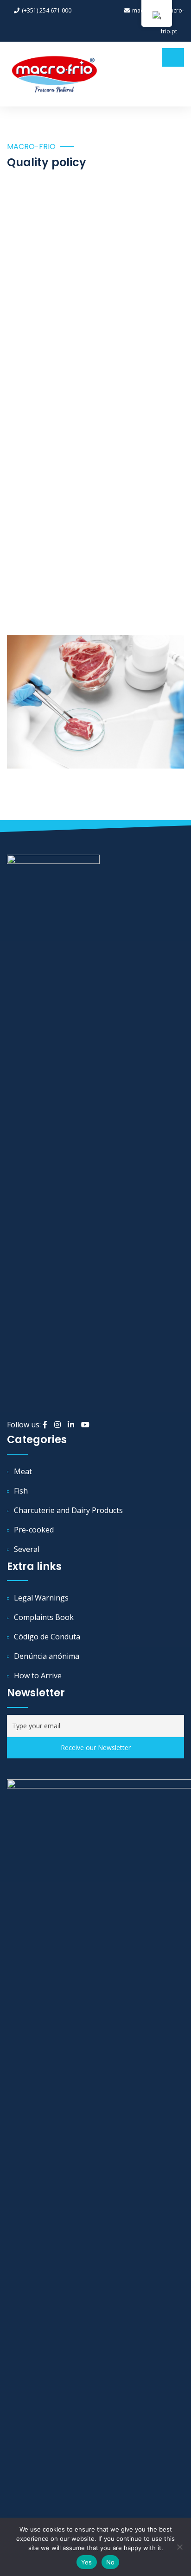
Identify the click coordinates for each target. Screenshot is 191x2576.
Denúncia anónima (46, 1656)
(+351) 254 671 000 (46, 10)
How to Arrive (38, 1675)
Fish (21, 1491)
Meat (23, 1471)
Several (26, 1549)
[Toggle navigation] (173, 57)
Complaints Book (44, 1617)
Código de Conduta (47, 1637)
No (110, 2562)
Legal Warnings (41, 1598)
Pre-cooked (34, 1530)
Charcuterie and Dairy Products (68, 1510)
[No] (179, 2546)
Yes (86, 2562)
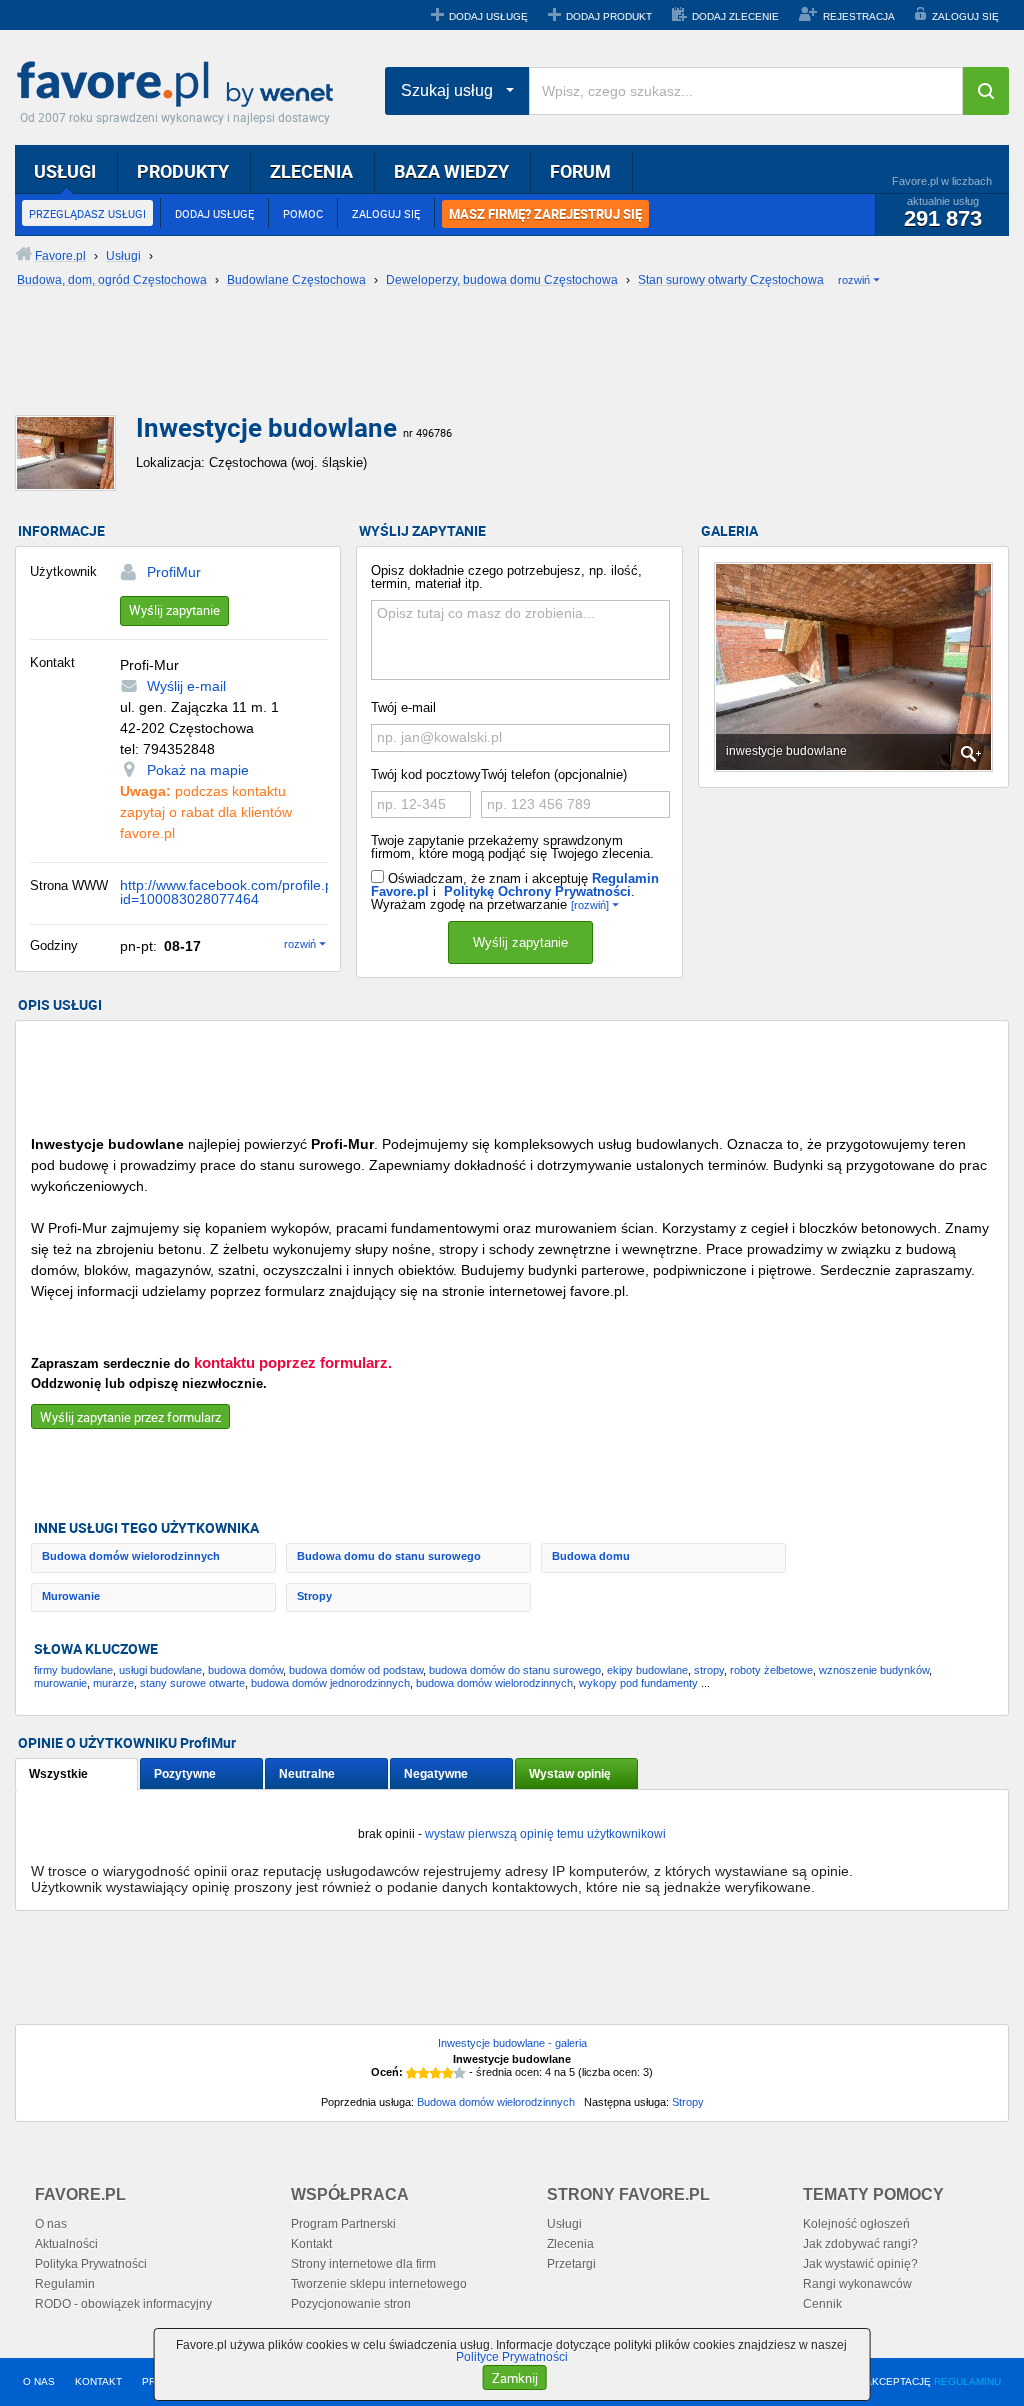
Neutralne (307, 1774)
::::
Task instructions: Set down exactly, and only, the lines from the one holding "Complaints Book (44, 1617)" to the end of the records above, leaving every picture out.

Reply to the task:
Complaints Book (44, 1617)
Código de Conduta (47, 1637)
No (110, 2562)
Legal Warnings (41, 1598)
Pre-cooked (34, 1530)
Charcuterie and Dairy Products (68, 1510)
[No] (179, 2546)
Yes (86, 2562)
Neutralne (307, 1774)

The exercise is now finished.